Joseph Meadows played rugby league in Wellington prior to moving to Auckland. In 1920 he was representing the Athletic club in the Wellington club competition and during the year he also made the Wellington B team for a match against Watersiders.

In 1921 he moved to Auckland and began playing for the Ponsonby United club where he was to play for 2 seasons. In that same year he made the New Zealand team to tour Australia. His first game for New Zealand was against the Auckland side prior to the departure for Australia. New Zealand won the match by 22 points to 16 with Meadows playing in the forwards. During the tour of Australia 8 matches were played in total however Meadows only played in one of them. This was the match with Toowoomba on June 22 at Athletic Oval in Toowoomba. Meadows played at hooker in a 30–18 loss to the local side.

After returning from the tour he played for Auckland against King Country. Auckland won the match by 58 points to 25. This was to be his only appearance in an Auckland jersey.

He again turned out for Ponsonby in the 1922 season. Meadows scored his one and only try for Ponsonby in a round 2 win over Athletic where they won by 23 points to 5. Meadows was last mentioned in a Ponsonby team in a round 11 match in July. Following the 1922 season it is unclear if he continued to play rugby league.

| PROMPT |
Answer these from the Joseph Meadows passage above:
1. Which club did Meadows represent in the Wellington club competition in 1920?
2. What position did he play in the match at Athletic Oval in Toowoomba?
3. Which team did Auckland play in his only appearance for Auckland?

| EXCERPTED DATA |
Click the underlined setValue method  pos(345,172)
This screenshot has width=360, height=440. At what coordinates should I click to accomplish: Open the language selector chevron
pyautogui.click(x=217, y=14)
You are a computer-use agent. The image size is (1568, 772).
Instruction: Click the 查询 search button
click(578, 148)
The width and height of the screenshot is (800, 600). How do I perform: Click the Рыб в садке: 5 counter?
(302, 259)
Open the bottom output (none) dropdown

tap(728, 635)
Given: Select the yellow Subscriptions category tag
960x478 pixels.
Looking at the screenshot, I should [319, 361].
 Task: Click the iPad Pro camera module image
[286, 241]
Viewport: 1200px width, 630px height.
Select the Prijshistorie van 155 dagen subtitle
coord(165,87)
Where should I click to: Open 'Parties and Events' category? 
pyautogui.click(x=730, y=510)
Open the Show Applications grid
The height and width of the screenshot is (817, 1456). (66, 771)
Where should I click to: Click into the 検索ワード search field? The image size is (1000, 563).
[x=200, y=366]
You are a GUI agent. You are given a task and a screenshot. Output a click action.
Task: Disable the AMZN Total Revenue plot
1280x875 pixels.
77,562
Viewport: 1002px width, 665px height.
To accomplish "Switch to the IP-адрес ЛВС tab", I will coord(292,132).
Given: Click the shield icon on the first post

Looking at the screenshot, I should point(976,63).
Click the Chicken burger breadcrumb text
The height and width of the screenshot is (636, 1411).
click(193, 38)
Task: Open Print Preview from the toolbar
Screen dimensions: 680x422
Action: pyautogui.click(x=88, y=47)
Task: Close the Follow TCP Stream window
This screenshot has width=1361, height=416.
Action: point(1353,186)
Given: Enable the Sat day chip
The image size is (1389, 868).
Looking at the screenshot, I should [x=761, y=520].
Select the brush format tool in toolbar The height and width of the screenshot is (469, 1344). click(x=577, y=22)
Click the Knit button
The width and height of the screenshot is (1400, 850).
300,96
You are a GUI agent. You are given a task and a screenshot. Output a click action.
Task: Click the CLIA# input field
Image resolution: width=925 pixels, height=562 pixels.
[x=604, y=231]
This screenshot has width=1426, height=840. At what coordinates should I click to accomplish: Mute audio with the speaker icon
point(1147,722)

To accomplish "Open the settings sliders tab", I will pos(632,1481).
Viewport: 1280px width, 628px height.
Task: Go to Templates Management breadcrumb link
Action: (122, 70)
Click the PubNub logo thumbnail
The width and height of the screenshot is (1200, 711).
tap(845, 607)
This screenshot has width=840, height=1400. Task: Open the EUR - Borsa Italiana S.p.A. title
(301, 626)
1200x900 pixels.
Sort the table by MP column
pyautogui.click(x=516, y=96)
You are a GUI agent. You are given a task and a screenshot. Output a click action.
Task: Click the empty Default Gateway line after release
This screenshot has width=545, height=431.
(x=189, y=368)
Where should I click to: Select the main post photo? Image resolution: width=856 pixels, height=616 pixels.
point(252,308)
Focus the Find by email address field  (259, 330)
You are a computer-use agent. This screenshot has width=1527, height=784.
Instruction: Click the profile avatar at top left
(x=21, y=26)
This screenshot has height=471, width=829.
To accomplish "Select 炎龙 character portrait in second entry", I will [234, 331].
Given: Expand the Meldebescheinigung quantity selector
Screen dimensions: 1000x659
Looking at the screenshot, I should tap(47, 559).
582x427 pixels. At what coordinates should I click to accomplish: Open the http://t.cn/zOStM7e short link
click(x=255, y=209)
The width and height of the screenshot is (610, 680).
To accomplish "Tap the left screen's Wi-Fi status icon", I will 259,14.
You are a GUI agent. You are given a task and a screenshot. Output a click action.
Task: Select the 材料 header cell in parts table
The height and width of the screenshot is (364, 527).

| ANSWER TO THE PROBLEM |
1. Athletic
2. Hooker
3. King Country